Hazelnut Crusted Trout
One of the best parts of spring, at least for me, is open-water fishing. The only place we’re finding open water this year in early April is streams and the outlets of lakes and ponds. They’re great places to find brookies and salmon. We like to make the best of cold water fishing now since the salmon will head down to deeper water when the temperature rises. I like trout best but I don’t say no to a nice fresh salmon!

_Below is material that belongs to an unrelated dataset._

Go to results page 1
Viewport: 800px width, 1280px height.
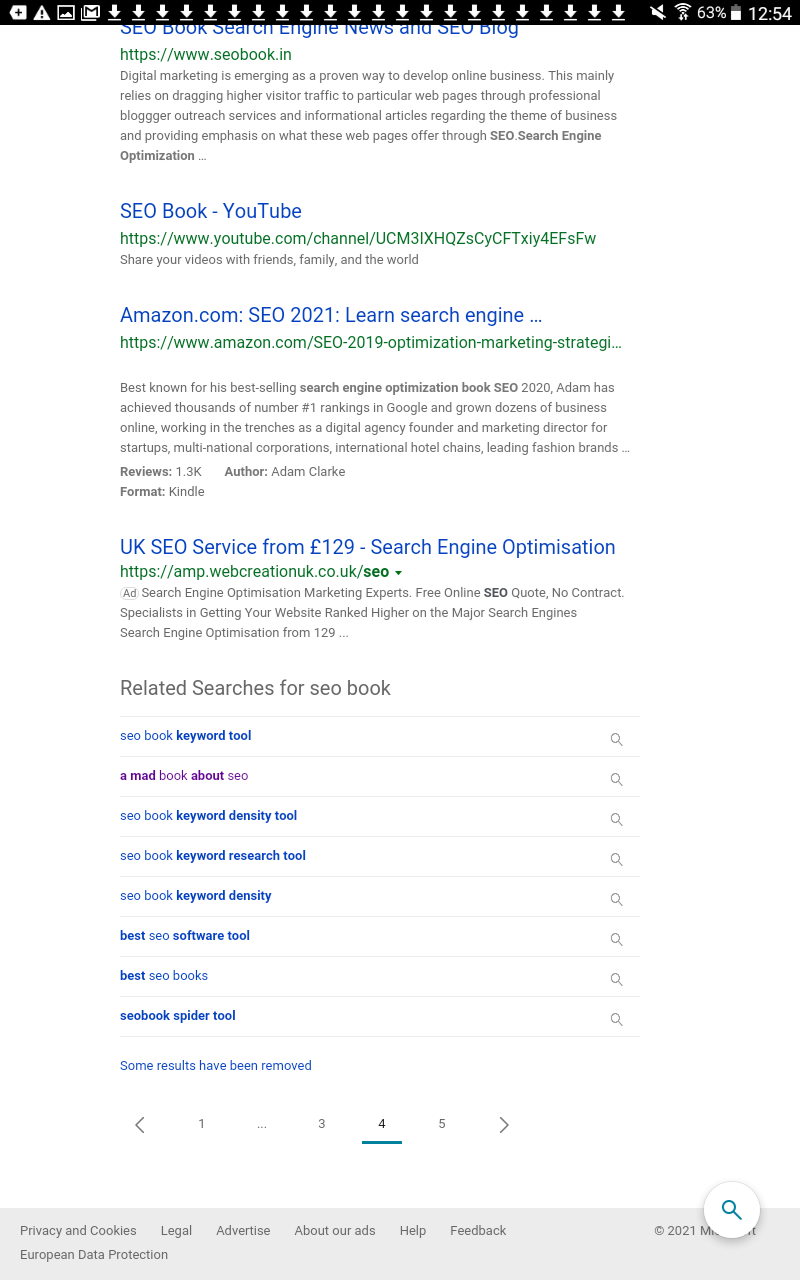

This recipe for Hazelnut Crusted Trout also works well with salmon. I haven’t tried it with other fish but I can’t think of a reason why it wouldn’t be good unless the fish were oily. I don’t know that it wouldn’t be good with an oily fish like mackerel (I don’t like mackerel at all). If you try it, please let me know what you think.
I stock up on nuts in November. They’re in the produce section. Now that it’s spring you’ll most likely find them in the baking aisle. If you want to substitute you can use walnuts.
Hazelnut Crusted Trout - On The Fire
- Trout or salmon, whole or fileted
- 1/4 cup Hazelnuts crushed. I use the food processor for a few seconds.
- 1/4 cup bread crumbs
- 1/4 cup Parmesan cheese I prefer shaker can style over fresh for this recipe
- 1 tablespoon parsley chopped
- 2 tablespoons lemon zest
- 1 teaspoon black pepper
- 1/2 teaspoon garlic powder
- 1/2 teaspoon onion powder
- 2 tablespoons olive oil Canola and vegetable oil also work well
- Preheat the oven to 350°. Spread the olive oil on the space the trout will cover on a baking sheet. If it doesn't look like enough, use more. Better too much than too little.
- Grind the hazelnuts. I put them in the food processor for a few minutes. You don't want them to be powdered.
- In a shallow bowl, mix all of the ingredients except the olive oil and fish in a shallow bowl.
- Rinse the fish. Do not pat dry. Coat the fillets in the hazelnut crust.
- Place fillets skin side down on the oiled baking sheet. If you'd like more crust you can use the leftover from the bowl to add it to the top.
- Bake at 350° until the fish is flaky. The amount of time will depend on the size of the fillet. A small trout will take ten minutes. A large salmon fillet could take 20-22 minutes.